Interactive fluid-particle simulation using translating Eulerian grids
NVIDIA
In I3D ’10: Proceedings of the 2010 ACM SIGGRAPH symposium on Interactive 3D Graphics and Games (2010), pp. 15-22.
@conference{cohen2010interactive,
title={Interactive fluid-particle simulation using translating Eulerian grids},
author={Cohen, J.M. and Tariq, S. and Green, S.},
booktitle={Proceedings of the ACM SIGGRAPH Symposium on Interactive 3D Graphics and Games},
pages={15–22},
year={2010},
organization={ACM}
}
We describe an interactive system featuring fluid-driven animation that responds to moving objects. Our system includes a GPU-accelerated Eulerian fluid solver that is suited for real-time use because it is unconditionally stable, takes constant calculation time per frame, and provides good visual fidelity. We dynamically translate the fluid simulation domain to track a user-controlled object. The fluid motion is visualized via its effects on particles which respond to the calculated fluid velocity field, but which are not constrained to stay within the bounds of the simulation domain. As particles leave the simulation domain, they seamlessly transition to purely particle-based motion, obscuring the point at which the fluid simulation ends.
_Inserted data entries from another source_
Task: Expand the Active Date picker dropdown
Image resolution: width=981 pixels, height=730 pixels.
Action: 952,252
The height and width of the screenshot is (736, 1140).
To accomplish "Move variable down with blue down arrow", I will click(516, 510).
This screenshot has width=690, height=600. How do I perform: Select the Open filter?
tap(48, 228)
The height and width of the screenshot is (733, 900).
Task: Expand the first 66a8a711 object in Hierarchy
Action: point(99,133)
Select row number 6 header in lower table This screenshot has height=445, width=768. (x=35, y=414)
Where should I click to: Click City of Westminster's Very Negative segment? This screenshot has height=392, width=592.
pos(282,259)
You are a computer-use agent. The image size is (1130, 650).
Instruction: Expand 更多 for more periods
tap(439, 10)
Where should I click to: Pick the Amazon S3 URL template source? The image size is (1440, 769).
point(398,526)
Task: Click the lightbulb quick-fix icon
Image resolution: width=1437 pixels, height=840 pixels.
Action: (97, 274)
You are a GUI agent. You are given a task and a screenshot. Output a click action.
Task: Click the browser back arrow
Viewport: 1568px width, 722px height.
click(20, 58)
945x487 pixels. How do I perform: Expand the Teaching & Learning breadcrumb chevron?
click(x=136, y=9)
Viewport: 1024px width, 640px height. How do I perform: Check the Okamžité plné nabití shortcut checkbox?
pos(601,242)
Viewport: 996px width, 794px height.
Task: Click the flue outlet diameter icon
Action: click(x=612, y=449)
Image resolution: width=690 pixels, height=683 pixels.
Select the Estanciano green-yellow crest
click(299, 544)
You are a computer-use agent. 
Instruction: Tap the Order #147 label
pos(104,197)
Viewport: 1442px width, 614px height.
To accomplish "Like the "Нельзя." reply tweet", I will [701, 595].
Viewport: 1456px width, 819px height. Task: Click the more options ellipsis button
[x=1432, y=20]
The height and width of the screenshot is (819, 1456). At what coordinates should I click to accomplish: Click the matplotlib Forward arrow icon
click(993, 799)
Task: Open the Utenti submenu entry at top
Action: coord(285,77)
We additionally describe a hardware-accelerated volume rendering system that treats the particles as participating media and can render effects such as smoke, dust, or mist. Taken together, these components can be used to add fluid-driven effects to an interactive system without enforcing constraints on user motion, and without visual artifacts resulting from the finite extents of Eulerian fluid simulation methods.